Getting it right seems to come naturally to the Singapore-born, Nepal-raised designer. Like many youngbloods helping to revitalize the fashion industry with a hip take on sophistication, Garung decided to enter the high-end designer market (dresses range from $1,000 to $5,000) instead of playing it safe in the more moderately priced contemporary arena. The strategy worked. In four seasons, his business has tripled, in part because of trunk shows and collaborations, such as a line of shoes he designed with Nicholas Kirkwood for spring. “It isn’t okay to just be a designer anymore,” he adds. “What’s cool is a designer who can talk about the business.”
Gurung credits his financial sense to his mother, who has ties to Nepal’s royal family and raised him and his brother and sister in Kathmandu. “My mother is a divorced politician,” he says. “That, as you can imagine, is a big deal in a place like Nepal, which is about 50 years behind the rest of the world. It’s one reason I think it’s okay to make mistakes. How else are you going to learn?”
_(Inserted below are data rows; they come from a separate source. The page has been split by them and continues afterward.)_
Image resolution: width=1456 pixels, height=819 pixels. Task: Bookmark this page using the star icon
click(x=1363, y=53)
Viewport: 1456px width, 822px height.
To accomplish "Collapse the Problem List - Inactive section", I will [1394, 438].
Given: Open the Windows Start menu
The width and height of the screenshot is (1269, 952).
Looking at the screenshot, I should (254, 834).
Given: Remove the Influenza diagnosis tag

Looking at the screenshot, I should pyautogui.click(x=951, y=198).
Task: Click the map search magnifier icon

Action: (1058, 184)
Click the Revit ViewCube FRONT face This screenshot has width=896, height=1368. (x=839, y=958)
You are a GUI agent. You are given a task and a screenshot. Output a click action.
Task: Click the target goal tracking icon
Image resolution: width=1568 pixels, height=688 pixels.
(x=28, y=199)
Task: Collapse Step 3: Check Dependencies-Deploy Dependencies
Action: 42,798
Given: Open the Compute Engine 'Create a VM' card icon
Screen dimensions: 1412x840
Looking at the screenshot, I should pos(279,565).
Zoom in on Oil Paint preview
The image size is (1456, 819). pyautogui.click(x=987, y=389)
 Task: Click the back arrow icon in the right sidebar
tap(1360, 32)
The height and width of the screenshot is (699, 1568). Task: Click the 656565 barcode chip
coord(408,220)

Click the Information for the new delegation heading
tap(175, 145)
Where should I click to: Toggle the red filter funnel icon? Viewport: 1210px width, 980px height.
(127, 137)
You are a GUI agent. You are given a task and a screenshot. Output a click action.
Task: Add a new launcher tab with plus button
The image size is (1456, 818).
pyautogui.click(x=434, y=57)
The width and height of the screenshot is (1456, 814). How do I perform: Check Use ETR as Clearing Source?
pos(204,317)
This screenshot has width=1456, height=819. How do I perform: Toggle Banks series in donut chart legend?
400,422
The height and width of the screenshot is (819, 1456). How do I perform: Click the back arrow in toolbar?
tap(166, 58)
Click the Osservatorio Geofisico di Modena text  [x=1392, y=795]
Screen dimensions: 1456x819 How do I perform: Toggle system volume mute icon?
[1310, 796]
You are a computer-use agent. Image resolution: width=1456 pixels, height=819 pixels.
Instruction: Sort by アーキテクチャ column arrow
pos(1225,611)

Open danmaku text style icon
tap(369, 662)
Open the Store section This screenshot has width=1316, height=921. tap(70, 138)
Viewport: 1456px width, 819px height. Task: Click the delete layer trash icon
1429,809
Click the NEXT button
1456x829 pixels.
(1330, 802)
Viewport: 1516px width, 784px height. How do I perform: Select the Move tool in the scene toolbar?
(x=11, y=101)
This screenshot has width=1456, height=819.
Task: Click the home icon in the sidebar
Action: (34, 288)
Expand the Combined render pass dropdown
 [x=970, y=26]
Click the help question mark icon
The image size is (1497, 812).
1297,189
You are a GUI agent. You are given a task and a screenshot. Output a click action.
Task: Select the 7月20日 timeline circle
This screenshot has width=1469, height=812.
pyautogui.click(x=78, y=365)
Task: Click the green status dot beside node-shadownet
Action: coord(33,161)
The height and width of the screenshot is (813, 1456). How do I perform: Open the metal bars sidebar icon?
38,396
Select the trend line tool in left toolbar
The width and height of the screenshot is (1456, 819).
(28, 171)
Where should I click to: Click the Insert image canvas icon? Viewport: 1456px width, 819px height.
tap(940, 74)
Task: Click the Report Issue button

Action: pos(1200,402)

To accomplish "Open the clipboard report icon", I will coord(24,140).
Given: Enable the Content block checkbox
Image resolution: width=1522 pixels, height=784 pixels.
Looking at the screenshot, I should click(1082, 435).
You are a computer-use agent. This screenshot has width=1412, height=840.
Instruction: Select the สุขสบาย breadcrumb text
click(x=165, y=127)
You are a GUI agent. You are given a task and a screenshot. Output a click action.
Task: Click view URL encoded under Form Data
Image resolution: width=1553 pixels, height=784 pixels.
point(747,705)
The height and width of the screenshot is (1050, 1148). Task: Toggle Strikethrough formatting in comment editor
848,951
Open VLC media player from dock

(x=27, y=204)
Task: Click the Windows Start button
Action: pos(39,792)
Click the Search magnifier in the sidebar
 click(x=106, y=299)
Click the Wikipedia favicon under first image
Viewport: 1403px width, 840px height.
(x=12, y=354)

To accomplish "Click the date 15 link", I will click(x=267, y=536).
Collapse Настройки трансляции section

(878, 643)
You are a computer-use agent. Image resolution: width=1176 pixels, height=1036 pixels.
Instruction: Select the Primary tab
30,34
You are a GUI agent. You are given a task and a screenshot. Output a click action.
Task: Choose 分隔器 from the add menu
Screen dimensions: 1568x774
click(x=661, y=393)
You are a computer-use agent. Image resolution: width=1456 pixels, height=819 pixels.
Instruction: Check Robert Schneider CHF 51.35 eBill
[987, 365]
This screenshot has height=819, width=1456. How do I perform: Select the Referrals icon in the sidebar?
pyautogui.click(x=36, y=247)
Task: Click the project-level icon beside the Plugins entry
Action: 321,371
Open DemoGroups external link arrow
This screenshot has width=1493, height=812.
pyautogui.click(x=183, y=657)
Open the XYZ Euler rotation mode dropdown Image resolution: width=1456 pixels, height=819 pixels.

By age 11, Gurung was drawing gowns on stick figures and offering free fashion advice. “Mine is the typical gay-designer story,” he says. “I was taunted and teased, but I had a pile of sketchbooks and a teacher and family who encouraged me.” After graduating from an all-boys Catholic high school, he traveled to India to study fashion. Eventually he attended Parsons in New York, where in short order he won the Best Designer award at the annual Parsons/FIT design competition and landed a job at Cynthia Rowley. Two years later, Gurung got a call from the higher-ups at Bill Blass. “I thought, Bill Blass?” he says. “But then I went to visit the atelier and realized it was on the level of the best European houses; it was a place where I could experience the best the world had to offer.”
In the five years Gurung worked at Blass—ultimately becoming design director—he developed key relationships. “Two of my Blass colleagues left to come with me,” Gurung says. The team worked out of the designer’s East Village studio. When he couldn’t pay them—for a year—they sold their belongings to pay rent. Today, the company remains entirely self-financed. And recently, Gurung, whose cashmere is manufactured in Nepal, was able to open the Nepal Himalayan Foundation for Education and Leadership to provide education to underprivileged children.
In a perfect world, having the clout and cash to start a charity would be the best measure of success. But since we’re not there yet, Prabal can also crow about the fact that celebrities, such as Rachel Weisz, Kate Hudson, and Zoe Saldana, are lining up to wear his clothes. “I told my mother about Demi Moore wearing my dress, and she said, ‘Let’s wait until you’re dressing the first lady.’ ” Gurung got the call he was waiting for when Michelle Obama wore his red, off-the-shoulder gown to the White House Correspondents’ dinner last spring. “My mother cried and said, ‘You realize this success is no longer yours. It’s part of something bigger now.’ Needless to say, my mother never cries.”